- **Given passage**
· · · ·

# My 120 gallon Reef



## Brad.Sedore (Mar 6, 2011)

Well been on here a while so i figured i should take some pics and put my "build" up... ill take some better pictures when i figure out how to get all the blue out of my shots.

Anyways specs
120 gal high
2X400 watt aquaconnect 14000+k bulbs
2X96 VHO coralife actinics 
2x Koralia mag 4s
1Xkoralia mag 3
1x maxijet 1200 (used to power my overflow)
CS 100 overflow
30 gallon sump
Coralife super skimmer 125 (modded)
ehiem 2217 canister running filter floss.
2x phosban 150 running different medias depending on whats required at the time

Live stock.
1 Brown tang
1 Mimmic lemonpeel tang
2 malanurus wrasse
1 Saddleback Clown
11 Blue chromi
5 PJ Cardinals
1 longnose hawkfish
2 blue damsels

1 tiger pistol shrimp
3 Blood shrimp
1 coral banded shrimp
1 green carpet anemone
1 Squamossa Clam
2 Crocea Clams

Pics


----------



## rrobbiiee (Dec 4, 2010)

Love the clams!


----------



## Chris S (Dec 19, 2007)

Next upgrade....decent power heads =D Tunze/Ecotech buddy.


----------



## Brad.Sedore (Mar 6, 2011)

been thinking of a mocean or a tunze wavebox but im hesitant as ive heard nothing about them. the koralia work alright but they are a constant flow


----------



## Brad.Sedore (Mar 6, 2011)

few cool new things i picked up from Sea U Marine









purple frogspawn ... chris down played them but they are very cool

nice little hammer









Brains

























whole tank


----------

· · · ·

- **Stored data**
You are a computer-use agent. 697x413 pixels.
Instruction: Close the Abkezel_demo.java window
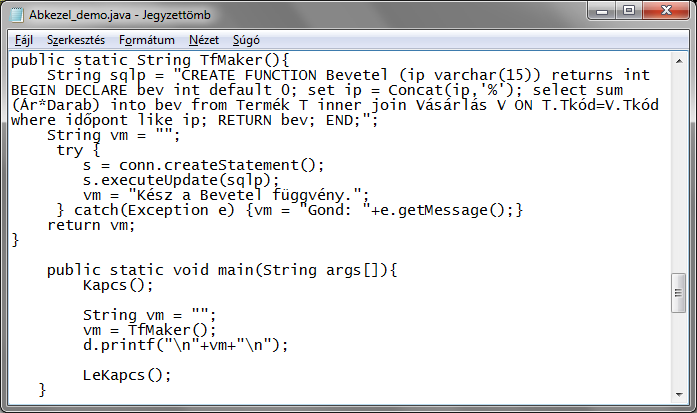(x=666, y=11)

· · · ·

- **The exercise**
Reproduce the reef tank thread starting at "Anyways specs" and ending at "power my overflow)", changing "maxijet 1200" to "Rio 1700". Work only from the reef tank thread.

- **Written reply**
Anyways specs
120 gal high
2X400 watt aquaconnect 14000+k bulbs
2X96 VHO coralife actinics 
2x Koralia mag 4s
1Xkoralia mag 3
1x Rio 1700 (used to power my overflow)